*** Block opens ***

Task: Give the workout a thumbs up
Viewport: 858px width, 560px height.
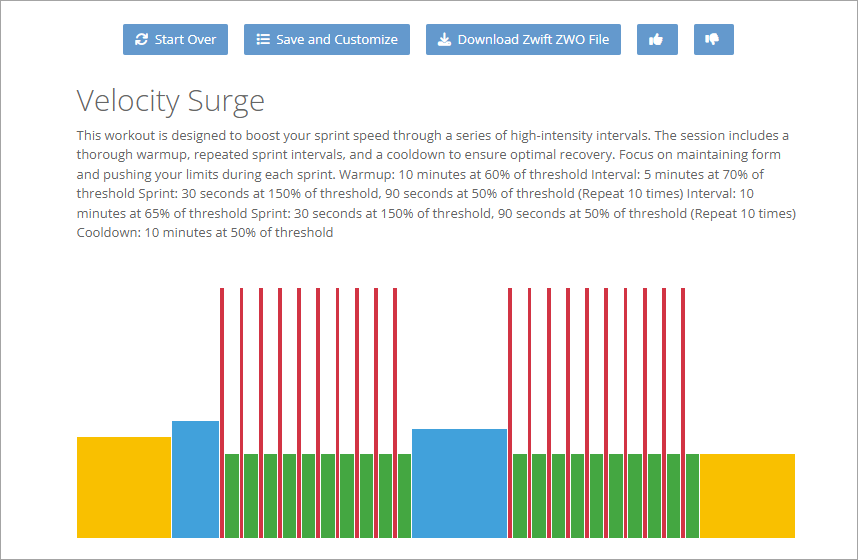Action: click(x=656, y=40)
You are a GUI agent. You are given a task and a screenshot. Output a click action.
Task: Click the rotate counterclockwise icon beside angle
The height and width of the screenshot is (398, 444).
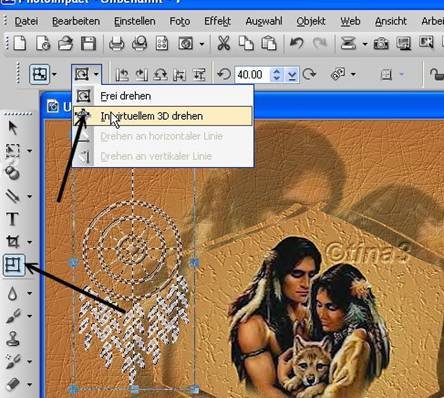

*** Block closes ***

Task objective. For the entries above, the output must hold exactly the lines from the one with "Viewport: 858px width, 560px height." through the last line, both included, and no pictures.

Solved problem.
Viewport: 858px width, 560px height.
Action: click(x=656, y=40)
You are a GUI agent. You are given a task and a screenshot. Output a click action.
Task: Click the rotate counterclockwise icon beside angle
The height and width of the screenshot is (398, 444).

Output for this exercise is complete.